All analyses were performed using R (version 3.5.2).

Results

Simulation study

The linear regression test (estimated using ordinary least squares, OLS) of mean differences was not inflated under the null of no mean or variability effect even in 100 samples (Figs. 1a and S2). Similarly, the Brown-Forsythe variability test accurately controlled type I error rates (Figs. 1b and S3). Bartlett’s test and LRTv had extreme type I error inflation due to the deviations from normality and the existence of outlying values in methylation levels (Figure S4). Likewise, the test statistics from the likelihood-based approaches for joint testing the mean and variability (LRTmv and DGLM) were also heavily inflated (Figure S4). The extreme inflated type I error rates of these approaches were still present after transforming methylation levels using the M-value transformation (Figure S5) but were no longer present after using an inverse normal rank transformation (Figure S6). However, when using this transformation a mean effect can induce a variability effect (Figure S7), as seen previously [38]. JLSp fared better than the aforementioned joint tests in controlling type I error rates, although the non-independence of the $p$-values did lead to a small amount of type I error inflation (Fig. 1c and S8). The JLSsc approach, on the other hand, correctly controlled type I error rates (Fig. 1d and S8).

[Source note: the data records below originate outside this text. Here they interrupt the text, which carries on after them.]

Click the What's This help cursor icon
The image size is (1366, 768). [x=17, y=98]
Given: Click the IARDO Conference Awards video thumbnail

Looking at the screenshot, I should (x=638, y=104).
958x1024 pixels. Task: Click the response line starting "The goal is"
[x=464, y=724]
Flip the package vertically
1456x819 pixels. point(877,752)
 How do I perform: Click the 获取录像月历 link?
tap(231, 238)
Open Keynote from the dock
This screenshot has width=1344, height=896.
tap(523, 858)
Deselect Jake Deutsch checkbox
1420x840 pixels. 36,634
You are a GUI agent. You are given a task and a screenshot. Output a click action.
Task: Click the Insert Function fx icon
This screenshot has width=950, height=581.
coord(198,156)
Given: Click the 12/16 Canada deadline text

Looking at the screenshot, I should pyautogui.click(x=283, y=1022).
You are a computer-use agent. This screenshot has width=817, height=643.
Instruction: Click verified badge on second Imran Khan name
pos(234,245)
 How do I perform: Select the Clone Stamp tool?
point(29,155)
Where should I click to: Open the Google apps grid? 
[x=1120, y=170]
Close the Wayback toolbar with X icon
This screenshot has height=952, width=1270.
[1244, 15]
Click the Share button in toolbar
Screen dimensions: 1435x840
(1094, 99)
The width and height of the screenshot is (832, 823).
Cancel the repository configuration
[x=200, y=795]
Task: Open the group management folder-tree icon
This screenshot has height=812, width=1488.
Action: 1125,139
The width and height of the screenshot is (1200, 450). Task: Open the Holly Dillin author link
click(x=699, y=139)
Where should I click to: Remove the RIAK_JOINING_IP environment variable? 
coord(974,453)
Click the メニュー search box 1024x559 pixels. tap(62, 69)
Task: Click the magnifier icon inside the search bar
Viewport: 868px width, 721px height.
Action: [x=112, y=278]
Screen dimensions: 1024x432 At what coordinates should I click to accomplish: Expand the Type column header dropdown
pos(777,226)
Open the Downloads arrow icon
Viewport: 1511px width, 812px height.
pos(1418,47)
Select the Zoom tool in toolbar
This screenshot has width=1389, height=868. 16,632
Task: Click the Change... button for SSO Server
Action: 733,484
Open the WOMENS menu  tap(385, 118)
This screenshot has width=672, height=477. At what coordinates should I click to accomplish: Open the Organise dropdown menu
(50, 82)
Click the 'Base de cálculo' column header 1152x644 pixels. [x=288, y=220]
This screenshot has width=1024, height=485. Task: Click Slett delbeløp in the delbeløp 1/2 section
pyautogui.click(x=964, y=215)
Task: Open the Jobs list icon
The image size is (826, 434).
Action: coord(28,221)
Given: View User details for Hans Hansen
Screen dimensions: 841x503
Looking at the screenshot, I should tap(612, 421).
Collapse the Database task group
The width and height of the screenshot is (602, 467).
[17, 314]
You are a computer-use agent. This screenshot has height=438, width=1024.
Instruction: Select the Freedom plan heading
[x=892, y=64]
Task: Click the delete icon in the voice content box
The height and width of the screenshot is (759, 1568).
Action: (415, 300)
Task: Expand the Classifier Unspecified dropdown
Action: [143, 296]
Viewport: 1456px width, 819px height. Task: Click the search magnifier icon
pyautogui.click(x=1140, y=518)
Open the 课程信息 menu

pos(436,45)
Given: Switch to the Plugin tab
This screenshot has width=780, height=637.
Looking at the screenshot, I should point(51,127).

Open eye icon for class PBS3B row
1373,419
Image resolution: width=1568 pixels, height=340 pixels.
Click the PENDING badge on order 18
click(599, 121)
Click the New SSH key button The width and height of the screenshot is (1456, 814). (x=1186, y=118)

In the power simulations, when there was either a mean or variability effect and the underlying data were normally distributed, the Brown-Forsythe test and JLSsc were less powerful but still performed well in comparison to the equivalent LRT and the alternative approaches (Fig. 2). This is expected as the Brown-Forsythe test and JLSsc sacrifice a small amount of power under the normal model for robustness to deviations from this model. Broadly similar results were found when the residual error was heavy-tailed or skewed, when the exposure was a categorical variable with three categories (although removing outliers [points > 3 standard deviations] in the outcome is necessary here to retain type I error levels), when a squared exposure term was added to JLSsc for a continuous exposure (likewise outlier removal in the outcome is necessary to retain type I error levels when testing both the exposure and the exposure-squared together), and when there was an outlier in the dataset (Figures S9-S13). The Brown-Forsythe formulation of the test also performed similarly in the scenarios tested (Supplementary Text and Figure S14). The additional type I error simulations (not drawing from existing methylation data) showed similar results-type I error was correctly controlled by JLSsc, with some inflation of error for JLSp when the mean and variance were not independent (e.g. when the outcome was drawn from log-normal or contaminated Normal distributions, Supplementary Text, Figures S15–S17 and Table S1).

The extension to JLSsc relaxing the constant skewness and kurtosis assumptions showed lower power than the usual version when the assumptions were met (Figure S18), and slightly less inflation of p-values when the assumptions were not met (Figure S19).

The computational time required to complete each approach for 100,000 CpGs with a binary exposure were as follows: 22 min for the extended Brown-Forsythe test, 113 min for LRTv, 16 min for JLSsc and 123 min for LRTmv. The relative computation times between the respective variability and joint tests were even greater when the exposure was continuous.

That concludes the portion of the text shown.